Karl Marx is perhaps the most eloquent and thought provoking nonbeliever of all time, and perhaps his “religion is the opium of the masses” is still the best one-liner in the business.

But as famous as that zinger is, it’s too bad that most people have never read the sentences that come before and after it. Marx was a whole lot more sympathetic to religious faith than most people give him credit for. He saw religion as a source of solace that should only be abolished until the sources of people’s pain—an unfair economic system—had been eradicated.

“Religious suffering, ” he wrote in 1844, “is, at one and the same time, the expression of real suffering and a protest against real suffering.

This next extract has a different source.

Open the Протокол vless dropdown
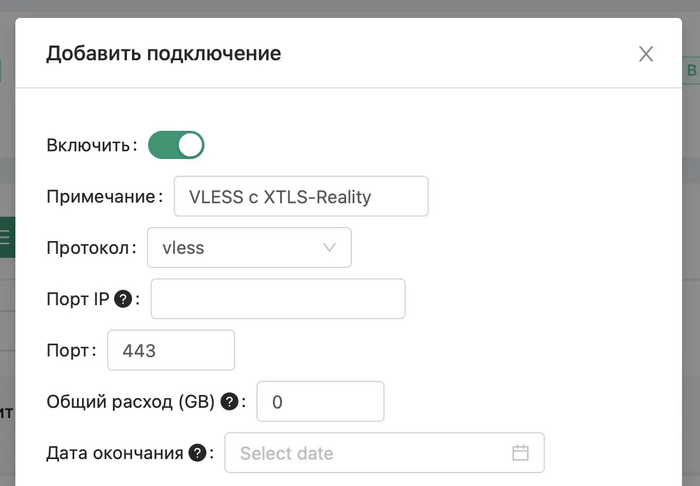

Religion is the sigh of the oppressed creature, the heart of a heartless world, and the soul of soulless conditions. It is the opium of the people.

“The abolition of religion as the illusory happiness of the people is the demand for their real happiness. To call on them to give up their illusions about their condition is to call on them to give up a condition that requires illusions. The criticism of religion is, therefore, in embryo, the criticism of that vale of tears of which religion is the halo.”


Marx wasn’t just another hater of religion as a childish fantasy or a retreat from rationality. He saw faith as a symptom and not the disease, and he was interested in faith not in terms of right and wrong but because of what it told him about the human condition.